Yezidi rights group announces discovery of new mass grave in Sinjar

A local rights group in Iraq on Thursday announced the discovery of a new mass grave in the Yezidi (Ezidi) town of Sinjar (Shingal) that contains the bodies of close to ten members of the religious minority.

ERBIL (Kurdistan 24) – A local rights group in Iraq on Thursday announced the discovery of a new mass grave in the Yezidi (Ezidi) town of Sinjar (Shingal) that contains the bodies of close to ten members of the religious minority. 

The Ezidi Organization for Documentation is a civil rights group concerned with gathering information to record the acts of genocide that the Islamic State committed against Ezidis, who have traditionally lived primarily in the Shingal district of Nineveh province.

The group said its members and local authorities first found the site, located next to Shingal Police Directorate and estimated to contain the remains of up to 10 persons. They specified that their preliminary investigations, also in coordination with local authorities, had found traces of gunshots on the bodies of the victims.

Relevant officials in Baghdad have been informed of the situation and the area had been cordoned off, members said.
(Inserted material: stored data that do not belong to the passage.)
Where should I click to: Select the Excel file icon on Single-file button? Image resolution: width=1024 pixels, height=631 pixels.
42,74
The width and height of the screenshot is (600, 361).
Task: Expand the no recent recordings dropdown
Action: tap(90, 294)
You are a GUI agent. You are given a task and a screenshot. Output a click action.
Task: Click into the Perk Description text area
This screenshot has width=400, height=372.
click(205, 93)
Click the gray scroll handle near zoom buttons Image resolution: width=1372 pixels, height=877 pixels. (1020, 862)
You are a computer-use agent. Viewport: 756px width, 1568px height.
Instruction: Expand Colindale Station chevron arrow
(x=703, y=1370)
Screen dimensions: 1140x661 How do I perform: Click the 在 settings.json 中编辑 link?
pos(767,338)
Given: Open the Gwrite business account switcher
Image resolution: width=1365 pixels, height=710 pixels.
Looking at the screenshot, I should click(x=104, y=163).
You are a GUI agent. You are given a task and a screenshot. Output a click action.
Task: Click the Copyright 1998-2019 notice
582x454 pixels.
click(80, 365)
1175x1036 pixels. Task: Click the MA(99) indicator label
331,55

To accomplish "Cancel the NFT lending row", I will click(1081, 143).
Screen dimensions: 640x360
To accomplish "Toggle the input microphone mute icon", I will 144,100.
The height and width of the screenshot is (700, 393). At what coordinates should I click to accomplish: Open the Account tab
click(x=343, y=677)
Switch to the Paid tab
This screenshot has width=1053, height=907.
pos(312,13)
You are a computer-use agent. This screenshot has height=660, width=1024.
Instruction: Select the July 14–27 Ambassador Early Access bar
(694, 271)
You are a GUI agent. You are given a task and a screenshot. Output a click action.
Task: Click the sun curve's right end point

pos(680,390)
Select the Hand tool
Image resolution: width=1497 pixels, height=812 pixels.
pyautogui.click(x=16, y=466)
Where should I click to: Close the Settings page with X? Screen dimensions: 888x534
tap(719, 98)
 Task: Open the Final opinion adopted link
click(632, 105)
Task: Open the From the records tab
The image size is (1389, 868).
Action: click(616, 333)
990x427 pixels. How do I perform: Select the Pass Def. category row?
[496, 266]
So far, dozens of such sites containing victims of the Islamic State have been found in the country, 16 of which were discovered in the small village of Kojo in Shingal. In May, the United Nations Investigative Team to Promote Accountability for Crimes Committed by ISIS (UNITAD), tasked with investigating the crimes of the terror group, announced it had completed the excavation of 12 of those graves with the help of locals.

On March 15, the Federal Government of Iraq, the Kurdistan Regional Government (KRG), and UNITAD marked the beginning of national efforts to unearth the first mass graves of Ezidi killed by the Islamic State in Shingal in August 2014.

Related Article: UN finishes first Ezidi mass grave exhumation in Iraq, starts next operation

Ezidis suffered heavily at the hands of the Islamic State following its emergence in Iraq in 2014. The occupation of the town of Shingal led to the displacement of hundreds of thousands of their community, considered heretics by the terror group.

Islamic State militants subjected women and girls to sexual slavery, kidnapped children, forced religious conversions, executed scores of men, and abused, sold, and trafficked women across areas they controlled in Iraq and Syria.

Related Article: UN team probing ISIS crimes in Iraq calls for Nuremberg-style international tribunal: report

In late July, the head of UNITAD, Special Advisor Karim Khan, called for Nuremberg-style trial of members of the terrorist organization to bring them to justice.

Khan and his almost 80-person team have been working in Iraq for about a year in this endeavor. They have been analyzing up to 12,000 bodies exhumed from 200 mass graves left behind by the Islamic State, 600,000 videos showing the group’s crimes, and 15,000 “internal ISIS documents.”